Sunday, June 22, 2008

Yay! I actually got up to the cabin site and started work again. The ground was a bit wet still, but the trusty jeep made it (with a little help from the winch).

The first thing I did was remove all of the stickered rough-cut dimensional lumber that I stored in the cabin all winter. I took that back to the workshop to rip into rough-cut 2x4s for the exterior frame. I might have just enough rough-cut wood that I can avoid buying any 2x4s for the exterior frame!

A little aside: so much of this project has involved moving wood around. Moving it from one pile to another. Sorting timbers and lumber. Hauling it here and there. It always takes so much time. I never would have guessed the building something like this involved so much banal wood moving. This little project would make a good study in embodied energy.

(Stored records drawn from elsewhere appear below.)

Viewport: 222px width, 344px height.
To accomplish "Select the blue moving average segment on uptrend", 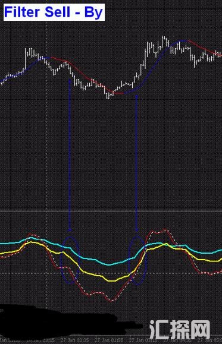I will [152, 66].
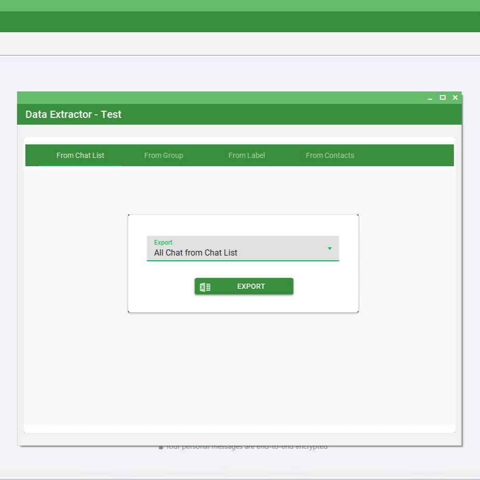Image resolution: width=480 pixels, height=480 pixels.
Task: Minimize the Data Extractor window
Action: 430,98
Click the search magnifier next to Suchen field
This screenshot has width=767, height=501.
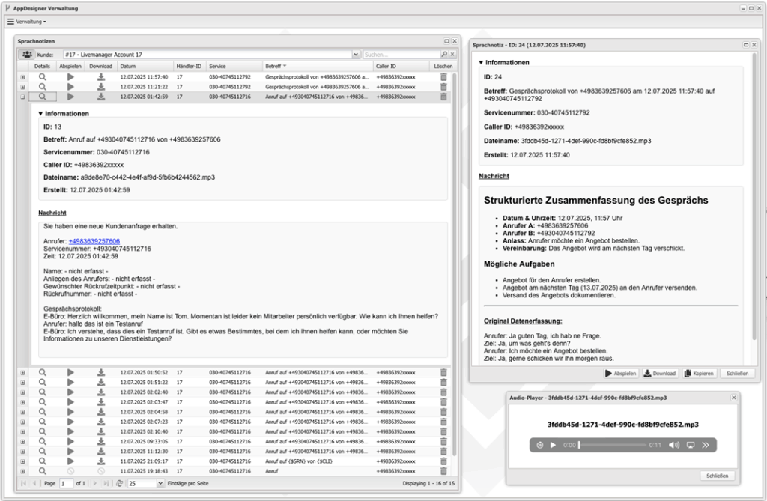pos(444,55)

I removed the 1/2" plywood temporary floor, exposing the 2x8 joists, and letting a nice breeze and a little light in from under the cabin:

Here is a closeup of my "hybrid" joist system: a mortise/tenon + metal joist hanger. I think it worked out well.

As seen below, I started screwing my 2x2 rough-cut furring strips to the bottom of every joist. This goes relatively quickly:

I laid my OSB panels on top of the furring strips and screwed them down. As with many parts of this project, I pre-cut the OSB strips in my workshop based on my SketchUp CAD drawings. The panels fit like a glove, yet the extra-wide strips give me some room for error if I need it.

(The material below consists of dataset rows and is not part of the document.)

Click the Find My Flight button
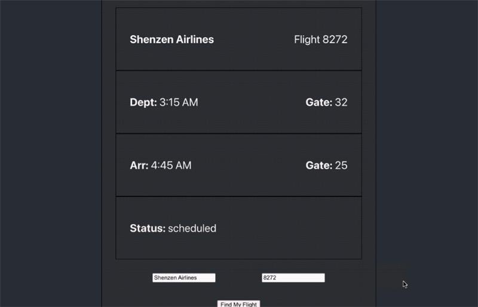This screenshot has width=478, height=307. [238, 304]
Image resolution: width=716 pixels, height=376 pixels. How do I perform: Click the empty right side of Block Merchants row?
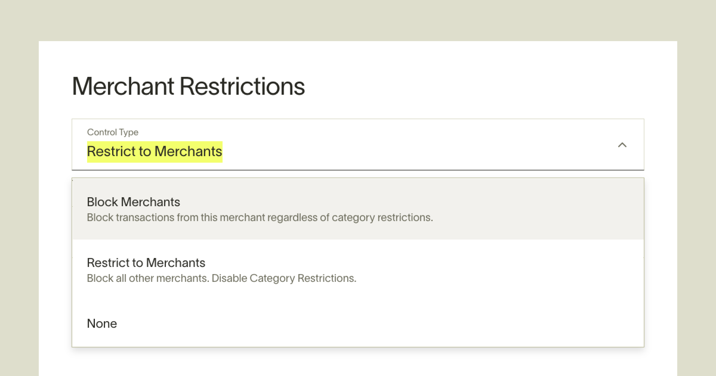(542, 209)
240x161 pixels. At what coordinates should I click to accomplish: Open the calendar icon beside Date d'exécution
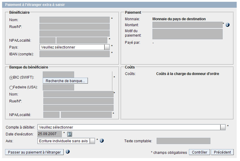69,134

I got about halfway done before my battery-powered drill/screwdriver died:

I am going to fill any cracks between panels and joists with an expanding insulating foam to help keep out drafts and bugs. Then, I will lay the UltraTouch insulation batts down between the joists. I will cover this with a 1/2" plywood "subfloor", vapor barrier, and then my gorgeous goat floor!


At 9:58 AM, Anonymous Anonymous said...


I am really enjoying your blog! I am learning a great deal. I am unclear on one thing, why did you put the 2x2 strips and then the OSB down in this manner and not just one solid sheet underneath? Not being critical just interested in your methods. Keep up the great work.


At 12:09 PM, Blogger neuwave said...


I had thought about screwing 4x8 sheets of OSB underneath and up into the bottoms of the joists. That probably would have worked okay, but I had a couple concerns:

1) crawling underneath the cabin and trying to position 4x8 sheets of OSB by myself sounded hard. Laying them in thinner strips from the top was easier for one person to handle.

2) I figured that it would help fight the long term effects of gravity a bit better than nailing or even screwing it as big sheets from the underside. I figured that eventually the nails or even screws might pull out. If I attached from the underside, I probably could have also used adhesive (e.g. Liquid Nails) in addition to screws to add extra strength.

Also, I can walk on top of this OSB without fear. I am not sure I would walk on this if the OSB was attached purely from the underside.